**Given request A:** In the blog post below about Google Scholar author profiles, list the parts of an academic paper's structure that the author says can be mimicked to fool Scholar into adding a paper.

**Excerpted passage:**

Eight months after setting up my Google Scholar author profile and “claiming” my papers I have received my first alert. If you only use Google Scholar (http://scholar.google.com/) to search for papers you may not be aware that if you have published papers you can set up a Google Scholar author profile and add those papers to your profile. Google then creates a page showing a graph of when and how often your papers were cited and generates an H-index and i10-index for you.

Google Scholar profile for Karen Blakeman

This only covers the papers that Google Scholar has in its database and there are serious gaps in its coverage for some sectors. On the other hand, it does sometimes include articles, web sites and blog postings that are not peer reviewed in the conventional way. This can be a good thing because it may pick up some very useful grey literature. It can be a bad thing because it is possible to fool Scholar into adding a paper of dubious quality by mimicking the structure of an academic paper – title and author names in large font, affiliation, abstract, keywords, list of references etc.

Another feature of Scholar is that you can create alerts for keyword searches, new papers by an author or new citations to their articles. Needless to say I have set up alerts on my own name! Sadly, until last week I had received nothing so had to assume that no-one was interested in or citing my papers. Or perhaps the alerts do not work? Whatever the reason, I was delighted that at last someone had mentioned me in some way in an article. Clicking through to the item, though, led me to Katie Fraser’s blog and “Communicating with postgraduate research students: some themes from the library literature” (http://www.chuukaku.com/blog/2013/01/communication-with-pgr.html). Was I mentioned or cited in the posting? No, but my own blog was listed in her blogroll to the left of the article.

Having got over the disappointment I turned my attention to working out why Scholar had picked up this particular post. Why wasn’t I receiving alerts every time Katie updated her blog? The answer appears to be at the end of the posting in question: Katie has provided a list of references.

Blog - list of references

Another factor, I thought, might be that Katie has an author profile and claimed her papers but I could not see it anywhere in her profile.

Katie Fraser author profile

On further investigation, and unfortunately for Katie, Google Scholar is unaware that she is the author of this article. It appears that it is someone called MA Lib.

This was confirmed when I clicked on the ‘Cite’ option. This presents you with formatted citations that you can cut and paste into an article or import into a bibliography manager. The author is definitely MA Lib.

**Records provided:**
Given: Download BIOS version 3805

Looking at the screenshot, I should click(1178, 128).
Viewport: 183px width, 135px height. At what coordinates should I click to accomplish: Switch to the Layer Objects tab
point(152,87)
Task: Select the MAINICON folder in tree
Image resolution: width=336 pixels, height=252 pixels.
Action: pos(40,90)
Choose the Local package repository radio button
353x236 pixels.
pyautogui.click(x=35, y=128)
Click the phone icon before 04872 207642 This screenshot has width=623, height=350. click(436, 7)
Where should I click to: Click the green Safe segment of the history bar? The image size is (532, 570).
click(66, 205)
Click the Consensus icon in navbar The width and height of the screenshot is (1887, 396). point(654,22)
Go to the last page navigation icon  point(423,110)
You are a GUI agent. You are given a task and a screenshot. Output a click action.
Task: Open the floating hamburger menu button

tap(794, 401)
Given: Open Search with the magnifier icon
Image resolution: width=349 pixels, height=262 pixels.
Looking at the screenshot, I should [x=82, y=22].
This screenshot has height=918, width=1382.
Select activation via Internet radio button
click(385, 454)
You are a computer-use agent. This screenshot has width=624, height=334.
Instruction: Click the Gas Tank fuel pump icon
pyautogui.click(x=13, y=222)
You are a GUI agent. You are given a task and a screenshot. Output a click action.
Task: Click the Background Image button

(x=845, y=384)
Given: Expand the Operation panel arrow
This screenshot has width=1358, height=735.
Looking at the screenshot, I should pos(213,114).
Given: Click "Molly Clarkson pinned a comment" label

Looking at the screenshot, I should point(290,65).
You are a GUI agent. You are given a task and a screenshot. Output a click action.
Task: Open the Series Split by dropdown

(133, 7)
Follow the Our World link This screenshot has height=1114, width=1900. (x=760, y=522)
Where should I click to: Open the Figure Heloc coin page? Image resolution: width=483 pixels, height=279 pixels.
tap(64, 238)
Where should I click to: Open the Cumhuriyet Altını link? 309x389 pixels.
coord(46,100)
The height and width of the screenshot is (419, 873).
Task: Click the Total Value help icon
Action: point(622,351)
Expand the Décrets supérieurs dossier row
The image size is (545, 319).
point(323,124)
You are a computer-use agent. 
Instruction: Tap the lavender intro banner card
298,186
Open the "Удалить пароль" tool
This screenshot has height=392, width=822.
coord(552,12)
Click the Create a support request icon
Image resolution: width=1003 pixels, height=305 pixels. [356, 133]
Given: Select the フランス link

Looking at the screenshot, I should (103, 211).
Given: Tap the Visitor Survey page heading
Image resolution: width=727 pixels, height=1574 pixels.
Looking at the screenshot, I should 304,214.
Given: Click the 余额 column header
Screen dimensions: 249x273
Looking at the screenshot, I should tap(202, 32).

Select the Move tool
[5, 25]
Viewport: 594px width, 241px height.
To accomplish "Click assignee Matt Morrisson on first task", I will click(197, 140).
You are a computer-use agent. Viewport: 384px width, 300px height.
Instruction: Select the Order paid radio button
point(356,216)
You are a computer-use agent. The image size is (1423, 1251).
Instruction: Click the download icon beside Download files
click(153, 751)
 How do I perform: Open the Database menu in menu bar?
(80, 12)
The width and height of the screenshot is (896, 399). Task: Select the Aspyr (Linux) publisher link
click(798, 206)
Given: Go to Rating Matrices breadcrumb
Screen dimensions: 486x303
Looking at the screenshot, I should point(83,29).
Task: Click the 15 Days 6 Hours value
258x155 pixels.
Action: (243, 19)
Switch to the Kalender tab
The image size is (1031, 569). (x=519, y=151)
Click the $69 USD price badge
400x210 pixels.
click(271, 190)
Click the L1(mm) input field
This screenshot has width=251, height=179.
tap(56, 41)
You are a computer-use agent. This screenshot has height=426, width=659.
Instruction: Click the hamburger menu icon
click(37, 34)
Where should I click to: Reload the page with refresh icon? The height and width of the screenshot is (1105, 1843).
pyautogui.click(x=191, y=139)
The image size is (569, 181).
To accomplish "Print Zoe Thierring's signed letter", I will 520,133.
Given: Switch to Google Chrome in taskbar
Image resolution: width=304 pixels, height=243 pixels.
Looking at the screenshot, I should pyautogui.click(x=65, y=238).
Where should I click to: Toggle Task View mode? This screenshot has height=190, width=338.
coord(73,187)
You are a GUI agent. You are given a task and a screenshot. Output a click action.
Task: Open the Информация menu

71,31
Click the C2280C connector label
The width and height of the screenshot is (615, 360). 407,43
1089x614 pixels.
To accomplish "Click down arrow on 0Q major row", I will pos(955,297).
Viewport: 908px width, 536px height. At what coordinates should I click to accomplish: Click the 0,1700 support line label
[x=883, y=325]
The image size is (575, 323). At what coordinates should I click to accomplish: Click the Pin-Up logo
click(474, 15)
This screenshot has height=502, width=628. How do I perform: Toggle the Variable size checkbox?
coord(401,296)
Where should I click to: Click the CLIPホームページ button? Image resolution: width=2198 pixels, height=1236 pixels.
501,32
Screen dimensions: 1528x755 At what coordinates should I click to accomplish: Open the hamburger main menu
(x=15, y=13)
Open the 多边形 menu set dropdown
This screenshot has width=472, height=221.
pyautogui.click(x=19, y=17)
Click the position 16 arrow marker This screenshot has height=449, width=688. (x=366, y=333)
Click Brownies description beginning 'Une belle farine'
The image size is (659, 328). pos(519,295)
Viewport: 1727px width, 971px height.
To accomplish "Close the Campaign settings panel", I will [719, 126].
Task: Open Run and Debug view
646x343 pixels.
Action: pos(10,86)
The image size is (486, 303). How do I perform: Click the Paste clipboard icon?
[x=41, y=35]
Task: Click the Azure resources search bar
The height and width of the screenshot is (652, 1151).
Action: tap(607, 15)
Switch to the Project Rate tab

**Given request B:** Rewrite part of the listing above as a JSON list of strings, one string per line and blank lines left out. Begin at the line that has "Where should I click to: Toggle" and stop after the line that has "[x=883, y=325]".

**Problem solution A:**
- Title and author names in large font
- Affiliation
- Abstract
- Keywords
- List of references

**Problem solution B:**
[
  "Where should I click to: Toggle Task View mode? This screenshot has height=190, width=338.",
  "coord(73,187)",
  "You are a GUI agent. You are given a task and a screenshot. Output a click action.",
  "Task: Open the Информация menu",
  "71,31",
  "Click the C2280C connector label",
  "The width and height of the screenshot is (615, 360). 407,43",
  "1089x614 pixels.",
  "To accomplish \"Click down arrow on 0Q major row\", I will pos(955,297).",
  "Viewport: 908px width, 536px height. At what coordinates should I click to accomplish: Click the 0,1700 support line label",
  "[x=883, y=325]"
]